Many people dread the switch to daylight saving time. When you’re losing an hour of sleep, it can be hard to actually feel like springing forward.
Dr. Rachel Ziegler, a sleep medicine physician from the Mayo Clinic Health System in Fairmont, Minn., offers some tips for easing into the time change before it happens on March 14.
Ziegler recommends getting to bed 15 minutes early now, then pushing that back by 15 minutes every couple of nights. Make an extra effort to be well-rested the week before the time change.
If you feel sleepy the Sunday after the change to daylight saving time, take a 15- to 20-minute nap in the early afternoon. Assess whether that short nap, not too close to bedtime, affects the quality of your sleep at night.
Avoid sleeping in an hour longer in the morning, she said. Try to wake up at the same time each day, including weekends, to help your body regulate sleep.
Sleep provides important benefits, so it’s important to not cut it short, Ziegler noted in a Mayo Clinic news release.
Serious sleep disorders, such as sleep apnea, have been linked to high blood pressure, increased stress hormone levels and irregular heartbeat.

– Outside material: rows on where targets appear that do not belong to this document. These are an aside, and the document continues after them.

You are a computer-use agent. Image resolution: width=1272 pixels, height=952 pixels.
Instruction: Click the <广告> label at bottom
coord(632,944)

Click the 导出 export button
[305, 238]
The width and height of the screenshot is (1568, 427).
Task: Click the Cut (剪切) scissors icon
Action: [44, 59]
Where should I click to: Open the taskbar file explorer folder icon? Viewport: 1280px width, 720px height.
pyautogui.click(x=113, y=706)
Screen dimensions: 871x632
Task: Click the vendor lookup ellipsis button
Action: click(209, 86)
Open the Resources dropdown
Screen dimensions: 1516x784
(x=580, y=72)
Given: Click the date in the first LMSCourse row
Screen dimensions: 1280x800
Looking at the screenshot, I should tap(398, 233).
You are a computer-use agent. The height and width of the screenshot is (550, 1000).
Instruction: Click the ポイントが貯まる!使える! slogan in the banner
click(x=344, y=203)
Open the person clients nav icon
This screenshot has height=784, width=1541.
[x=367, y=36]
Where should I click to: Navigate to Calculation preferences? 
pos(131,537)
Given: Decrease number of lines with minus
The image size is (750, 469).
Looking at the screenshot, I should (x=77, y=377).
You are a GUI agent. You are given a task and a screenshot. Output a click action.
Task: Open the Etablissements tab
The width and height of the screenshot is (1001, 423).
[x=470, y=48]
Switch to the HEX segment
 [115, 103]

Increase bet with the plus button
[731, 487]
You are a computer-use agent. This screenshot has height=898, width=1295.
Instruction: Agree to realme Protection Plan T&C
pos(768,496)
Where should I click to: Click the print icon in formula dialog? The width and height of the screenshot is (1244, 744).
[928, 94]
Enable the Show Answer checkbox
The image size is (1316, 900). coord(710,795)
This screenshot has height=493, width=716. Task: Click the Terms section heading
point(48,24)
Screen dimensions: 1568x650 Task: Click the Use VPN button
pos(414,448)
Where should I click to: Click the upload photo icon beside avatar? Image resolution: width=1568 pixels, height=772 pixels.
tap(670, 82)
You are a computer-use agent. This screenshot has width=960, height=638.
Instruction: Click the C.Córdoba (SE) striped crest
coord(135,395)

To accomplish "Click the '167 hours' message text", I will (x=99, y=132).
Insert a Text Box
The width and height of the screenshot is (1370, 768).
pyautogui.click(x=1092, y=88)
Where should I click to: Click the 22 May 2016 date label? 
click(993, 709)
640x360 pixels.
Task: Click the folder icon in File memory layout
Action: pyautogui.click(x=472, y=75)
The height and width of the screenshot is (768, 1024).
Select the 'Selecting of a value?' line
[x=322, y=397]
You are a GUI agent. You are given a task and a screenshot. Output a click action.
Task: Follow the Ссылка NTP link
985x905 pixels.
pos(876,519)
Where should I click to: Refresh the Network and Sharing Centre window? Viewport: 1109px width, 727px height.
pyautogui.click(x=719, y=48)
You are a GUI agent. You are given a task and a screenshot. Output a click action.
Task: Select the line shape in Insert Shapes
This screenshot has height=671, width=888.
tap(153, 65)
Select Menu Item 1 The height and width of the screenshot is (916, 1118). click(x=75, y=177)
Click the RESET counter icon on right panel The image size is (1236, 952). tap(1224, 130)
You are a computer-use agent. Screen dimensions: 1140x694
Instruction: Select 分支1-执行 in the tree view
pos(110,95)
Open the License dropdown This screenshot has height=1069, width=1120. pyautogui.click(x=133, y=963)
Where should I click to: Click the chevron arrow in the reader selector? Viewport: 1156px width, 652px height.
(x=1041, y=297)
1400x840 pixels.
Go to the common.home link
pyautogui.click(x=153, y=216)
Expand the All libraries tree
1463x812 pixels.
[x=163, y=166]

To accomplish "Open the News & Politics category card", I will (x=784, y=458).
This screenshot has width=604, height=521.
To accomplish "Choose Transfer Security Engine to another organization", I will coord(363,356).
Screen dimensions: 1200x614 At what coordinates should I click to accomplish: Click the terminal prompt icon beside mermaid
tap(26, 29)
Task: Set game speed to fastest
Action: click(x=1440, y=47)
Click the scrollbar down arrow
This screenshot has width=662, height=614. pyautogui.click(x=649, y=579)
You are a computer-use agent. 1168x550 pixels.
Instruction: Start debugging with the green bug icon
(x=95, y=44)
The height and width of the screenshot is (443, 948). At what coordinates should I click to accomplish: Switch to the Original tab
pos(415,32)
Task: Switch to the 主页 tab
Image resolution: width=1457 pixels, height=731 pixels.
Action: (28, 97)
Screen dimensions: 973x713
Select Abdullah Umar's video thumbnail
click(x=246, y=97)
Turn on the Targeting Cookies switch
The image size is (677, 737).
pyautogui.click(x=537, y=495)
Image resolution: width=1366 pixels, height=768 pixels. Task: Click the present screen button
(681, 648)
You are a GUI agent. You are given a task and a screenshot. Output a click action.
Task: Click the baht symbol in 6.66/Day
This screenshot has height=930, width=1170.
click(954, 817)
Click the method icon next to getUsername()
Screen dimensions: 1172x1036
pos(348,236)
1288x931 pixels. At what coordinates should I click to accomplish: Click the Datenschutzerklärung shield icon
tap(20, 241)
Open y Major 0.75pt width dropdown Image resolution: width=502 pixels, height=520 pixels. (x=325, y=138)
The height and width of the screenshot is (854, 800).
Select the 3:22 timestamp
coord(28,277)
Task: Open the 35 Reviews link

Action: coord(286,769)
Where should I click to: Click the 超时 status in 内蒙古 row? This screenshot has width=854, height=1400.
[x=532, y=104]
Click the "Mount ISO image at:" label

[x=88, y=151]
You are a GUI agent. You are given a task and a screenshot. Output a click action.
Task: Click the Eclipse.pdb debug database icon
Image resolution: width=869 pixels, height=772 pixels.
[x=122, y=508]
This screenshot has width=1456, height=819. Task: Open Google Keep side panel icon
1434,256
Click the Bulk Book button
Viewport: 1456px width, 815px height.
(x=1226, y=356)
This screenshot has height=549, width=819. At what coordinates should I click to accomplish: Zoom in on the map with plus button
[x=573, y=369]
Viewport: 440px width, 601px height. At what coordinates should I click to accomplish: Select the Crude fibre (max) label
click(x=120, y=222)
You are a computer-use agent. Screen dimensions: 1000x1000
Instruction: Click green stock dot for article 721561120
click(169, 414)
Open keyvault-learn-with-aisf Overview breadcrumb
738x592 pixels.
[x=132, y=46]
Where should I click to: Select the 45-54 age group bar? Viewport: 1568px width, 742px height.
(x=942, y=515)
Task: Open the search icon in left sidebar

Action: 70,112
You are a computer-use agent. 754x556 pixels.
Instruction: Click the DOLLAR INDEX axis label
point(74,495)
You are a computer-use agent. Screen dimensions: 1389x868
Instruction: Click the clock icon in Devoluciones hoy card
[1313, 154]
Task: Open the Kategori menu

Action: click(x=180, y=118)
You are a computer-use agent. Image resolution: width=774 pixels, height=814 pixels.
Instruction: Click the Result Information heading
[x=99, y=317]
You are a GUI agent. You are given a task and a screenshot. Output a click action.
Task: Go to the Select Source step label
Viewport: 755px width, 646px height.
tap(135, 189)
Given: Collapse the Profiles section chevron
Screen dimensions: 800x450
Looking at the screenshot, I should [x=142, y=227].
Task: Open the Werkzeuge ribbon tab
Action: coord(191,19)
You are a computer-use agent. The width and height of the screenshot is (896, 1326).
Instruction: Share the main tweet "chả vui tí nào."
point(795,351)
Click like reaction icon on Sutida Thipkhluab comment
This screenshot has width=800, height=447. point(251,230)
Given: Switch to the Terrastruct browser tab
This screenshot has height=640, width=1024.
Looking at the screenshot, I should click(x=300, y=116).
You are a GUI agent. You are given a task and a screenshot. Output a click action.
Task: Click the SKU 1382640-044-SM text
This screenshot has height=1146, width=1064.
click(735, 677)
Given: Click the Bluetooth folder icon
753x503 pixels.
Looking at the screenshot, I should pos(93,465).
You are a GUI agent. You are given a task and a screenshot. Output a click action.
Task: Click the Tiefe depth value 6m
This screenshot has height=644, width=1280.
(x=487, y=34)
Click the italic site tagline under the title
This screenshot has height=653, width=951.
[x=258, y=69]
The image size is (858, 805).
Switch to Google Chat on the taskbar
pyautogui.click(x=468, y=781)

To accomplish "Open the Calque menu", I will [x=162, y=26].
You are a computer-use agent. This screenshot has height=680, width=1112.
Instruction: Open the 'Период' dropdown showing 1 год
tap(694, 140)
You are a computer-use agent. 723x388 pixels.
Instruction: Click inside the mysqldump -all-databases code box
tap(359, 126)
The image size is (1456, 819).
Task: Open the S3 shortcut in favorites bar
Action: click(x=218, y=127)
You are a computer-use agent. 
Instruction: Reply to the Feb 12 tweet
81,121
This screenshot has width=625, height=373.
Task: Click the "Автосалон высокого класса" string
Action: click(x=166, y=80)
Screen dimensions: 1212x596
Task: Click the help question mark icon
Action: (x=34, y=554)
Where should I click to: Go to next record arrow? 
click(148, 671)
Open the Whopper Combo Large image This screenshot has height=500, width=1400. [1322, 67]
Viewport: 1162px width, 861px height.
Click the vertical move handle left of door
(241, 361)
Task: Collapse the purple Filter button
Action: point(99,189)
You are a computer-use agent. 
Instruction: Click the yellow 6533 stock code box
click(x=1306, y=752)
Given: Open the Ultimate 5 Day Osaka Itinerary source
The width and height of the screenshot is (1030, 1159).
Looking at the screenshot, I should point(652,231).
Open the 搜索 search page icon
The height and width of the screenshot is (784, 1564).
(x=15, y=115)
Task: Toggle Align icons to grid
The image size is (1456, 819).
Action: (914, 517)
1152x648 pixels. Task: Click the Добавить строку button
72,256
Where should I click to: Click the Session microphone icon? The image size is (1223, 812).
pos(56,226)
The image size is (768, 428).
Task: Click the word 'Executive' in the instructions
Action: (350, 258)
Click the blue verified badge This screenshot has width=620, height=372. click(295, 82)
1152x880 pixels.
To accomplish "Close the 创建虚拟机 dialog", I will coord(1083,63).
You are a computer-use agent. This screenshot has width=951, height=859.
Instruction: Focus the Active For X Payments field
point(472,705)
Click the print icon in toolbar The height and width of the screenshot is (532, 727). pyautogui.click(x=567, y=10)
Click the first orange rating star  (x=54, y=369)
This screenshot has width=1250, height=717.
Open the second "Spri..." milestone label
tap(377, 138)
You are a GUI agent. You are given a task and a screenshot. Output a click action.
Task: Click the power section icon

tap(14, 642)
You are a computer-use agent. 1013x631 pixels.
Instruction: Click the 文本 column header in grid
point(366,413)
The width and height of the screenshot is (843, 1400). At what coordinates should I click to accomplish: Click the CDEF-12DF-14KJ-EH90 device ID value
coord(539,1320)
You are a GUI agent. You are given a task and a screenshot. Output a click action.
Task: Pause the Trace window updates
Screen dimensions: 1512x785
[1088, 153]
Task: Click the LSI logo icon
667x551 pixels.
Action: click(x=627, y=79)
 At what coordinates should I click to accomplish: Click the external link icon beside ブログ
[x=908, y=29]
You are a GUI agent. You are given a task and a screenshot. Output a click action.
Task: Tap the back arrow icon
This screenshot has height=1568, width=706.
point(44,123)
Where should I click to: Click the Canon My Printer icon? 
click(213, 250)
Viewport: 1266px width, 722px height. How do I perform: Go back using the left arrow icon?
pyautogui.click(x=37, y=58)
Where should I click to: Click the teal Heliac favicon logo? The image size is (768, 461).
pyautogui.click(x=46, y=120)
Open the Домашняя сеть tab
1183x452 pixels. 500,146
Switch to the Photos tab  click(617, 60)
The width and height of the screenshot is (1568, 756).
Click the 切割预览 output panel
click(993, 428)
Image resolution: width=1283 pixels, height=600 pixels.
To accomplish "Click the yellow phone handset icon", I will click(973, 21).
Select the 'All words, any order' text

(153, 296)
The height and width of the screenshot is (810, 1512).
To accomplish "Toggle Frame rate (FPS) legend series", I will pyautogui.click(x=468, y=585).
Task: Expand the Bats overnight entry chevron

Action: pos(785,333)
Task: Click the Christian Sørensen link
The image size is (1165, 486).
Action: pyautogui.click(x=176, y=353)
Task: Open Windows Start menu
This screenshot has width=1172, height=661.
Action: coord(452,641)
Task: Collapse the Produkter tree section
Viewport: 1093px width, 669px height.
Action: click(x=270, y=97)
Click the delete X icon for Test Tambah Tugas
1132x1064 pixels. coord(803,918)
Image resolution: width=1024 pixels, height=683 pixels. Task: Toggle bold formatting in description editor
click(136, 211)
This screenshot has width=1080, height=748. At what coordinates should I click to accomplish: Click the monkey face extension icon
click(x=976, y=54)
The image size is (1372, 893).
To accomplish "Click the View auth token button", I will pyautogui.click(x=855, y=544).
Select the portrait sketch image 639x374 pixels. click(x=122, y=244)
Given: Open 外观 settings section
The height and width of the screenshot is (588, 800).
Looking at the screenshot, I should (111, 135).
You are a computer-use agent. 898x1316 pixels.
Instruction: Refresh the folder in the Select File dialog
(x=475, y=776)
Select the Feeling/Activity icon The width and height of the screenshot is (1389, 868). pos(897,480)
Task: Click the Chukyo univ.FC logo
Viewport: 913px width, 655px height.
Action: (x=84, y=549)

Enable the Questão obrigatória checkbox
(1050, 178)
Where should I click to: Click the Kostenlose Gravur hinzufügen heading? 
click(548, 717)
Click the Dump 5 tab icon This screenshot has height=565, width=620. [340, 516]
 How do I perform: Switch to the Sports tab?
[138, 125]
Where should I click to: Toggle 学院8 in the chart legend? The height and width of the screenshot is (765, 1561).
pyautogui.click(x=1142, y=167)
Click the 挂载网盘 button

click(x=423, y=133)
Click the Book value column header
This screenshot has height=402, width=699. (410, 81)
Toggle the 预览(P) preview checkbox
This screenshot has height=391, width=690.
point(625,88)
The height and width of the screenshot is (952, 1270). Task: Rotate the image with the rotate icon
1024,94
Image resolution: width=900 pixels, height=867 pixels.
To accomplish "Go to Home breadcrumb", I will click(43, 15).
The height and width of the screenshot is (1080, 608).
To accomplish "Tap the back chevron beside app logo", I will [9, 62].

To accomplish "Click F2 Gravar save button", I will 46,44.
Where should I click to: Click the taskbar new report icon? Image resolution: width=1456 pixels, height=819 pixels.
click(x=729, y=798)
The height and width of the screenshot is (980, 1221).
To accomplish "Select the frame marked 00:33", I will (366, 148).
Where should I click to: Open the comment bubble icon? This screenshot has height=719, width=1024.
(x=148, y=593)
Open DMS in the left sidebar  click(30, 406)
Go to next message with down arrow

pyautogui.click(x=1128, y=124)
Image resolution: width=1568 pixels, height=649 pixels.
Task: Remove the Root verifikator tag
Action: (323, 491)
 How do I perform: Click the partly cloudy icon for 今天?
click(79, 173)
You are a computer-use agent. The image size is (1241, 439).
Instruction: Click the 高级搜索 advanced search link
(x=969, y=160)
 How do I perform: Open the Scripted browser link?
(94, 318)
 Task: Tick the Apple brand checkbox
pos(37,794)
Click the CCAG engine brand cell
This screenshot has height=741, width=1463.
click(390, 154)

Sleep allows the brain to better process new experiences and knowledge, improves memory and comprehension, and regulates hormones that control appetite, she explained. It can also help to reduce the impact of mood disorders, such as anxiety and depression, and make a person less agitated during the day.
In addition, adequate sleep can help reduce work errors and accidents, and help prevent drowsy driving.
Also important is sleep’s impact on immunity, Ziegler said. The immune system releases proteins called cytokines during sleep, helping a person deal with stress, fight infections and decrease inflammation.